Stalin famously said (maybe) that "the death of one man is a tragedy, the death of millions is a statistic." Brutal, but true. But why? Why don't we react to progressively more suffering with an equivalent amount of empathy? It's hard wired, apparently, according to one professor (via Hit & Run):

Slovic's research suggests that the central reason the United States has not responded forcefully -- and quickly -- to crises ranging from the Holocaust to the Rwandan genocide, from the ethnic cleaning that occurred in the 1990s Balkan conflict to the present-day crisis in Sudan's Darfur region, is not that presidents are uncaring, or that Americans only value American lives, but that the human mind has been unintentionally designed to respond in perverse ways to large-scale suffering.
A pair of experiments show that. In one, people were more likely to spend money to get water that would save 4500 refugees to a camp with 11,000 refugees than to a camp with 100,000 people. In the other:
Slovic asked people to imagine they were disbursing money on behalf of a large foundation: They could give $10 million to fight a disease that claimed 20,000 lives a year -- and save 10,000 of those lives. But they could also devote the $10 million to fight a disease that claimed 290,000 lives a year -- and this investment would save 20,000 lives.
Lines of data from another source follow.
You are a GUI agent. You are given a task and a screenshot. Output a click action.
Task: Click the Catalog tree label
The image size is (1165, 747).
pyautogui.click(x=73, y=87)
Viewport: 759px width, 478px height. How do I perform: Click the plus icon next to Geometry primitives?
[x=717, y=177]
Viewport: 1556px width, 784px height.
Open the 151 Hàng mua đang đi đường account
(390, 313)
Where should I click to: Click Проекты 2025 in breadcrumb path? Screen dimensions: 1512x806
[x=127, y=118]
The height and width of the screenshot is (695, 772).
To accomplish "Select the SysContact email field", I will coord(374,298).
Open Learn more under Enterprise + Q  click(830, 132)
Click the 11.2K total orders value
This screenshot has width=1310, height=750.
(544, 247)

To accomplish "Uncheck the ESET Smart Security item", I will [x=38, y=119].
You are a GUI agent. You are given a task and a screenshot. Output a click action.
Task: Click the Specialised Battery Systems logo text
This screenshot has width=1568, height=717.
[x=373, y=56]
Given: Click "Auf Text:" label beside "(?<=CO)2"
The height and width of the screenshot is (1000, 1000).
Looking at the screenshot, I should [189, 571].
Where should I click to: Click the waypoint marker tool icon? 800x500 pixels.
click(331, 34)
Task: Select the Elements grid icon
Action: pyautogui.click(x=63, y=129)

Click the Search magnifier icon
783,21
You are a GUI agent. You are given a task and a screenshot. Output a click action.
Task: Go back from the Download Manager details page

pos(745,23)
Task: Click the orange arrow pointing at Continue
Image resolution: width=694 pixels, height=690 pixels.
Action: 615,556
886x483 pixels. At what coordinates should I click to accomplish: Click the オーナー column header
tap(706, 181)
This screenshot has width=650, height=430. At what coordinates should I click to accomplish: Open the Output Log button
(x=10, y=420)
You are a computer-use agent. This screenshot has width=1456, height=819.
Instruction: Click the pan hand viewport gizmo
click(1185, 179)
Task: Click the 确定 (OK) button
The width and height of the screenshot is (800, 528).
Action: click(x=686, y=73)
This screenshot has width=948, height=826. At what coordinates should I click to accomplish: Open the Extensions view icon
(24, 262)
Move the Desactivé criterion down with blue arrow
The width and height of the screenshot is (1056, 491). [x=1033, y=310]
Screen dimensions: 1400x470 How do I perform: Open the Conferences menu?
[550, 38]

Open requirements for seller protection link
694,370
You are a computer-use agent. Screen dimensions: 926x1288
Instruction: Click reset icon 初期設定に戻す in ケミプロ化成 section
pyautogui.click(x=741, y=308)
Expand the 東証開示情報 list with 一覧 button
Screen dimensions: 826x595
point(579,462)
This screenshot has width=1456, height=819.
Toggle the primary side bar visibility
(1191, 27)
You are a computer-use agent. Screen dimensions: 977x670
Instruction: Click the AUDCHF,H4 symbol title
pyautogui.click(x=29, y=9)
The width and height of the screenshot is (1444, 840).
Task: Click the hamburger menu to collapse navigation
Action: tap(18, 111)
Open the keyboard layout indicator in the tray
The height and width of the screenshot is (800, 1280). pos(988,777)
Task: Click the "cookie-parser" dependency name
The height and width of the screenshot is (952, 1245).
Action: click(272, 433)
Slovic found that people preferred to spend the money saving the 10,000 lives in the first scenario rather than the 20,000 lives in the second scenario: "People were responding not to the number of lives saved but the percentage of lives saved," he said. In the one case, their investment could save half the victims; in the case of the more deadly disease, it could save 7 percent of the victims.
OK, but why are we so irrational in such situations? He doesn't have a good explanation, yet, but focuses on the perceived diminished returns that come with larger numbers of victims.

I also think part of it is simply that the more people are involved in some tragedy, the harder it is for observers to empathize with any particular one. There's a reason why TV news coverage of disasters and crimes focus on human interest angles - the tearful tornado survivor or the heartbroken mother of a murder victim. Most viewers never met these people and never gave a damn about them, but in such coverage they can connect on a simulated one-on-one level. That's just impossible when you're talking about genocide or mass famine.

In addition, I wonder if, in a world of global news coverage where things are always awful somewhere if we just reach a saturation point and tune things out. Makes me think of a verse from this Genesis tune:


Lets skip the news boy (Ill make some tea)
The Arabs and the Jews boy (too much for me)
They get me confused boy (puts me off to sleep)
And the thing I hate - oh Lord!
Is staying up late, to watch some debate, on some nation's fate.
Given recent events, I find myself feeling that way quite a bit.